# Anyone else dealing with COPD?



## rustus (May 28, 2004)

I haven't been able to ride for the last couple of years due to my chronic obstructive pulmonary disease (COPD), and finally had to stop working late last year. Since I now have lots of spare time, I have found that a cautious exercise regimen seems to help some. I am hoping to get back on the bike when the snow melts (at least a little bit). Was wondering if anybody else was dealing with this issue and might have some advice or input.


----------



## kevhogaz (Sep 28, 2005)

I have COPD, asthma, and allergies!!

Here's what works for me.

Go slow. Realize you're not on the same playing field as everyone else, and take your time getting in shape. Start small, and work your way up to where you wanna be.

Train indoors when it's cold. Cold air is the worst thing for my lungs.
Get a trainer, and use it. Intervals work best indoors. I use Sufferfest videos, and was a member on Zwift.

Cross-train. I joined a gym, and run on the treadmill. I don't run fast, but the 1/2 hour of non-stop movement has done wonders for my fitness.

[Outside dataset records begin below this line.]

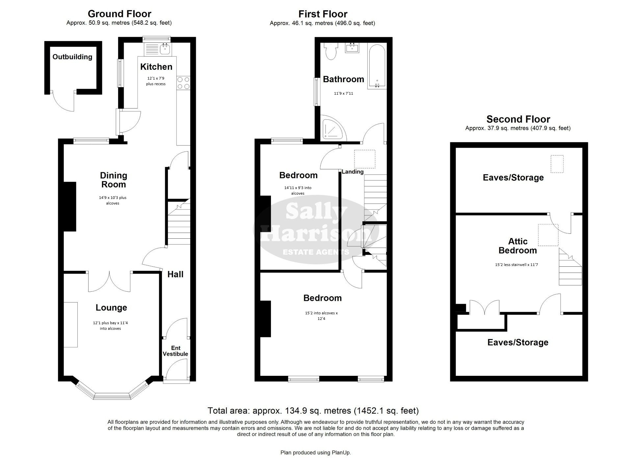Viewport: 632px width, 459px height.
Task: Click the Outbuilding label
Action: pyautogui.click(x=72, y=57)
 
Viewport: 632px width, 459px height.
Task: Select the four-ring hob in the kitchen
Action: pyautogui.click(x=183, y=83)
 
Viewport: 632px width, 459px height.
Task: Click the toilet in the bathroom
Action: pyautogui.click(x=330, y=51)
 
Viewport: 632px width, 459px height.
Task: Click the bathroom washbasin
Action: pyautogui.click(x=352, y=48)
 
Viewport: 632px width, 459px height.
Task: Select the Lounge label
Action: pyautogui.click(x=111, y=308)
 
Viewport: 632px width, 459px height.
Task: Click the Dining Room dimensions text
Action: pyautogui.click(x=113, y=201)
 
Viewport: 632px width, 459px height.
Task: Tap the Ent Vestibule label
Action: pyautogui.click(x=176, y=351)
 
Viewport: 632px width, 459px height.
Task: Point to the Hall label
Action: pyautogui.click(x=175, y=274)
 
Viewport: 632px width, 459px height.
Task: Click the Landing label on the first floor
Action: pyautogui.click(x=353, y=172)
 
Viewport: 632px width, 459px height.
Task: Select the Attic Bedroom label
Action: pyautogui.click(x=518, y=246)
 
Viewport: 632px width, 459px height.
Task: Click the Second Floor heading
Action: pyautogui.click(x=518, y=119)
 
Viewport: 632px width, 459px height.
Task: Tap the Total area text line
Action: pyautogui.click(x=313, y=411)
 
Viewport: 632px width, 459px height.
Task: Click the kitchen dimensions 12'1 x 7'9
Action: pyautogui.click(x=156, y=79)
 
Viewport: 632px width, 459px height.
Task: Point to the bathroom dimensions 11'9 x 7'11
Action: pyautogui.click(x=343, y=93)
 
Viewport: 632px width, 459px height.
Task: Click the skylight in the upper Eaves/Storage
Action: pyautogui.click(x=557, y=164)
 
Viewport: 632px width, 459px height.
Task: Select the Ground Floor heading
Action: pyautogui.click(x=119, y=14)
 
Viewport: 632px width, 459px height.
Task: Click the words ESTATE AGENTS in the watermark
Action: pyautogui.click(x=316, y=252)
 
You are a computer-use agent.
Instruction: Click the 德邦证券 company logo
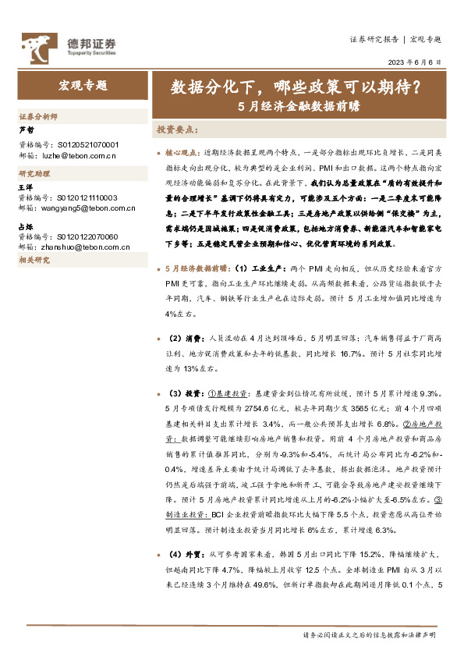click(x=68, y=45)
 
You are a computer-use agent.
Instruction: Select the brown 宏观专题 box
click(x=83, y=85)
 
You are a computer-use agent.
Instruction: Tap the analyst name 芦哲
click(x=27, y=130)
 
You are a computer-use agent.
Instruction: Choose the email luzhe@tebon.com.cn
click(x=80, y=156)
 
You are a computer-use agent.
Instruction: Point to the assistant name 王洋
click(x=27, y=187)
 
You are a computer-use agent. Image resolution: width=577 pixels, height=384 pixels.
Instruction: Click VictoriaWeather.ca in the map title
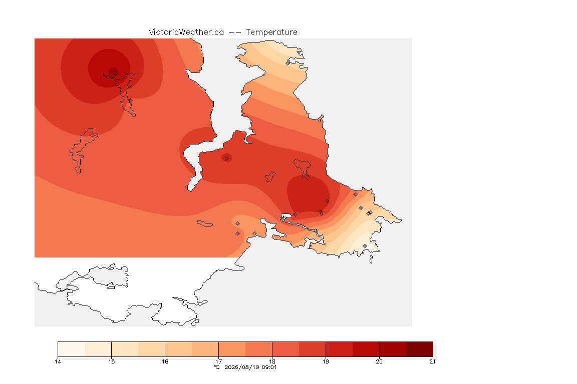tap(186, 32)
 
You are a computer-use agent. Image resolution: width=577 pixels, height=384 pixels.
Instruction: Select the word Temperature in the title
tap(271, 32)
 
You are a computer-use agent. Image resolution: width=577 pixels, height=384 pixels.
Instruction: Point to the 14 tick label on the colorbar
tap(58, 362)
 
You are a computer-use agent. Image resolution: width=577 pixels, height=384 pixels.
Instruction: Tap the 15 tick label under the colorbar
tap(112, 362)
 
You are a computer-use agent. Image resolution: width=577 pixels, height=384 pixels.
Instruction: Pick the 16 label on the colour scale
tap(165, 362)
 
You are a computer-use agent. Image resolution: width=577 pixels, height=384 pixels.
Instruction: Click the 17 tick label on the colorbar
tap(218, 362)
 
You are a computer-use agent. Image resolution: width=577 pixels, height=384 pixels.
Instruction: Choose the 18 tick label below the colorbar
tap(272, 362)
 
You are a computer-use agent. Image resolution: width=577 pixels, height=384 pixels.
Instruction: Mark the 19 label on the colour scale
tap(326, 362)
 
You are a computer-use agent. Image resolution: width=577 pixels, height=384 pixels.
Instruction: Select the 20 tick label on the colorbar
tap(379, 362)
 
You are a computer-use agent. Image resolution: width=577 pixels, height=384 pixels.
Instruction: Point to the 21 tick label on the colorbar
tap(432, 362)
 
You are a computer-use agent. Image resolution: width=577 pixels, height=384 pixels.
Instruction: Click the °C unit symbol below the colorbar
tap(216, 367)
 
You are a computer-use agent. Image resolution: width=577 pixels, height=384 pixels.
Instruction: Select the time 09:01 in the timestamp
tap(269, 367)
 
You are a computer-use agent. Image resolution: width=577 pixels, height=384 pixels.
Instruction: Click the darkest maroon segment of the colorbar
tap(420, 349)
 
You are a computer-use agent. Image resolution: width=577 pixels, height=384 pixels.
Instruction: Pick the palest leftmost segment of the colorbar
tap(71, 349)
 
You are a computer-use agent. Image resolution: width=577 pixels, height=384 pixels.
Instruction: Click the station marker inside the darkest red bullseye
tap(116, 73)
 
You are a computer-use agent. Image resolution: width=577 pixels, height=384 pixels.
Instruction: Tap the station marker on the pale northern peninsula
tap(288, 63)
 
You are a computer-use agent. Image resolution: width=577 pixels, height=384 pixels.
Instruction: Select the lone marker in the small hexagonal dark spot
tap(227, 158)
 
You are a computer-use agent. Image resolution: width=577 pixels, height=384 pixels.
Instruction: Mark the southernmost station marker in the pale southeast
tap(365, 246)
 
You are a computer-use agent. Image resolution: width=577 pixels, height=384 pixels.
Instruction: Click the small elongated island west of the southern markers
tap(205, 224)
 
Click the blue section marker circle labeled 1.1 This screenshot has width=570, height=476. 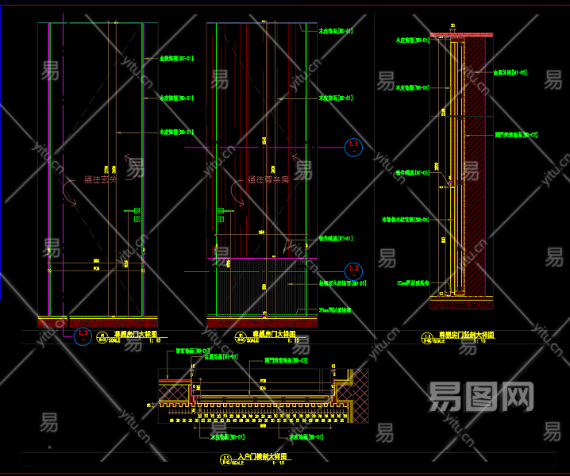coord(354,147)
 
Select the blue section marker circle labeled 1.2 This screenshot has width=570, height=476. coord(354,271)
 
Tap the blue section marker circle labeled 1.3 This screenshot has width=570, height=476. coord(83,336)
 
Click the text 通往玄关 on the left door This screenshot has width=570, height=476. coord(100,180)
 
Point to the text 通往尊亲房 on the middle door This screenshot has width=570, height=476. coord(268,180)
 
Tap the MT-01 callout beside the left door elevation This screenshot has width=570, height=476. coord(176,58)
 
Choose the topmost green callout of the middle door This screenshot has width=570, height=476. coord(335,32)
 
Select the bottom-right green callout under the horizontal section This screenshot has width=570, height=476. coord(305,436)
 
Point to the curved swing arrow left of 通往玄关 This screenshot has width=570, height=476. coord(73,197)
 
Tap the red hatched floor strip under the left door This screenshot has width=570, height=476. coord(95,322)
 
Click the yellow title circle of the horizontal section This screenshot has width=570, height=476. coord(223,459)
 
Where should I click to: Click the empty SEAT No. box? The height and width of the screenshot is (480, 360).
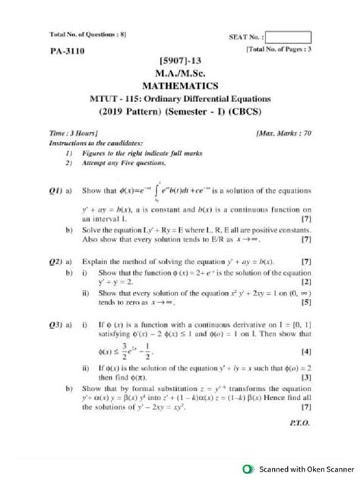(289, 36)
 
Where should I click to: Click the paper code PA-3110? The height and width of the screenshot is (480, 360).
(67, 52)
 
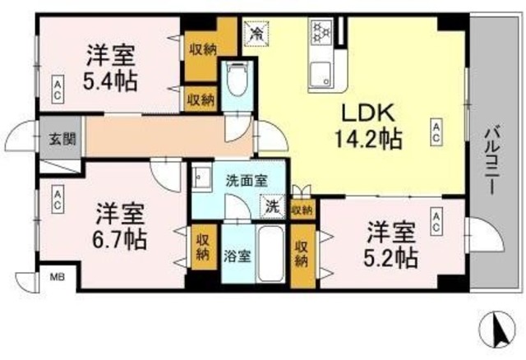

Don't get depressed. Some days will suck, deal with it, and don't let it get in your head. Try again the next day.

Buy a road bike, if you can ride in your area. I ride mine as well as my MTB, and it helps with the aerobic side of things. 

Also, get the best meds your doc will prescribe. There's a ton of new meds out there, get some samples and see what works.


----------



## cbrossman (Mar 23, 2004)

Asthma sufferer here, for which I take lots of drugs.
Get the drugs and use them; I always take a few hits off the rescue inhaler before each ride.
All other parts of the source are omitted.